Married people . . .

Some of you seem to be saying that you know your wife or husband would not do these things, and that is why you trust them and you have confidence in the fact that your spouses love you enough to respect you and not do these kinds of things and not so much that you wouldn't mind it at all if they actually did these things. :)
 
If you want to get religious, sex is suppose to be within a marriage, so most of us are doing it right. :lol:

Then there is that thought, word and deed part...

You don't have to be religious to take commitment seriously. Why would you think that? I'm sorry, but some of us can actually have morals and values that are not related to a "religious" belief or a fear of a God. ;) But I digress, the thread is not about religion but commitment and marriage and where you would draw the line on the behavior regarding yourself and your spouse.
 
Why do you think married people would start numerous threads about sex and dating, people who have been married for years and years and who are not even in the dating world (or shouldn't be - lol)?

Why does it seem as if some married people are starved for affection/attention. Of course, I am referring to some people here on USMB but I won't mention names. :D

I find it curious that married people would prefer to discuss such things with strangers on the internet instead of with their partners. They seem to especially gravitate towards the opposite sex as if they are "looking" for something.

Thoughts?

I believe some start these threads to read the thoughts of others, and might not mean anything at all. Now with that written I am not sure which poster are cyber-sexing and remember another site years ago that is no longer around that had a woman that was cyber-sexing and offered to meet up with me here in Houston in a private message, and I nicely told her hell no, and she was married.

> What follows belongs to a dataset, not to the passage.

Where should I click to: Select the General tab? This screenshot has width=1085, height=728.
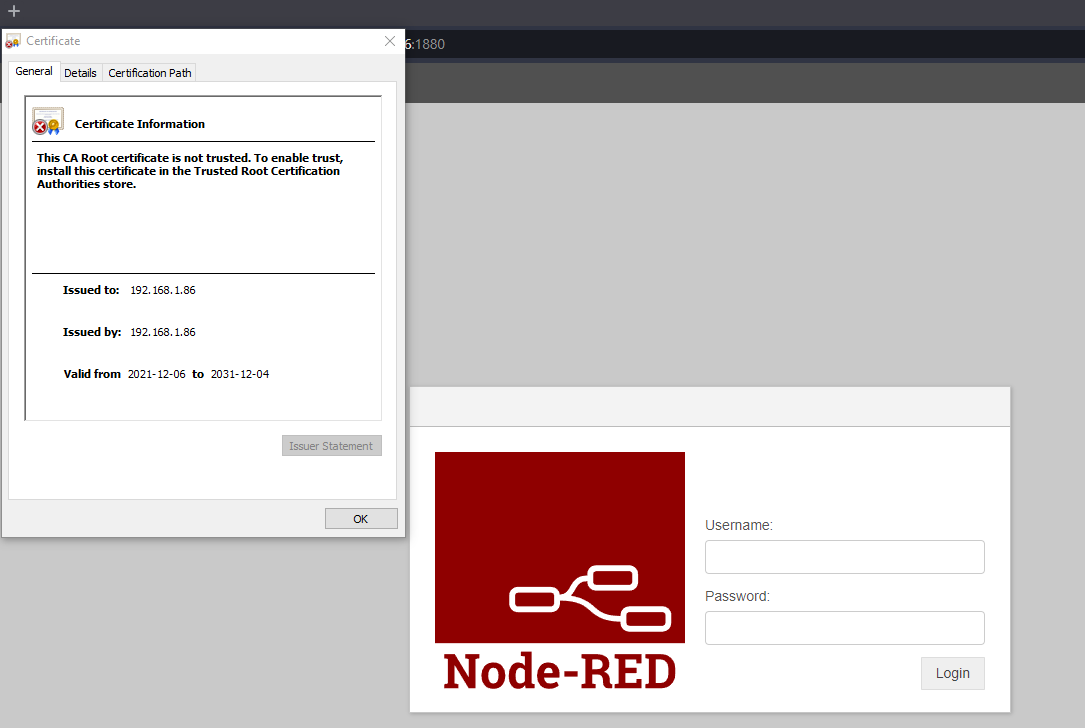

So it does happen, and I do not condone such acts because if you are married, and cheating on your spouse then file for divorce and live the single life.

Finally, never date anyone that is on a political message board because most of us are missing a screw or two in the noggin that we believe is normal...
 
How about if I word it this way? IF your wife or your husband did these kinds of things, would you then trust them? Would you think there was a problem? I'm pretty sure that Ringel covered that already, acknowledging that he would think something was wrong with the relationship and there was something that needed to be addressed.

I already acknowledged I think Bonzi has a problem. The question is whether she is trying to find answers through her posting or looking for a partner. I think she is looking for solutions, not a poster. Unconventional, but that is part of Bonzi.
 
If you want to get religious, sex is suppose to be within a marriage, so most of us are doing it right. :lol:

Then there is that thought, word and deed part...

You don't have to be religious to take commitment seriously. Why would you think that? I'm sorry, but some of us can actually have morals and values that are not related to a "religious" belief or a fear of a God. ;) But I digress, the thread is not about religion but commitment and marriage and where you would draw the line on the behavior regarding yourself and your spouse.

I consider marriage a religious contract, so that is me. Sorry if I offended those equally committed folks.
 
Why do you think married people would start numerous threads about sex and dating, people who have been married for years and years and who are not even in the dating world (or shouldn't be - lol)?

Why does it seem as if some married people are starved for affection/attention. Of course, I am referring to some people here on USMB but I won't mention names. :D

I find it curious that married people would prefer to discuss such things with strangers on the internet instead of with their partners. They seem to especially gravitate towards the opposite sex as if they are "looking" for something.

Thoughts?

I believe some start these threads to read the thoughts of others, and might not mean anything at all. Now with that written I am not sure which poster are cyber-sexing and remember another site years ago that is no longer around that had a woman that was cyber-sexing and offered to meet up with me here in Houston in a private message, and I nicely told her hell no, and she was married.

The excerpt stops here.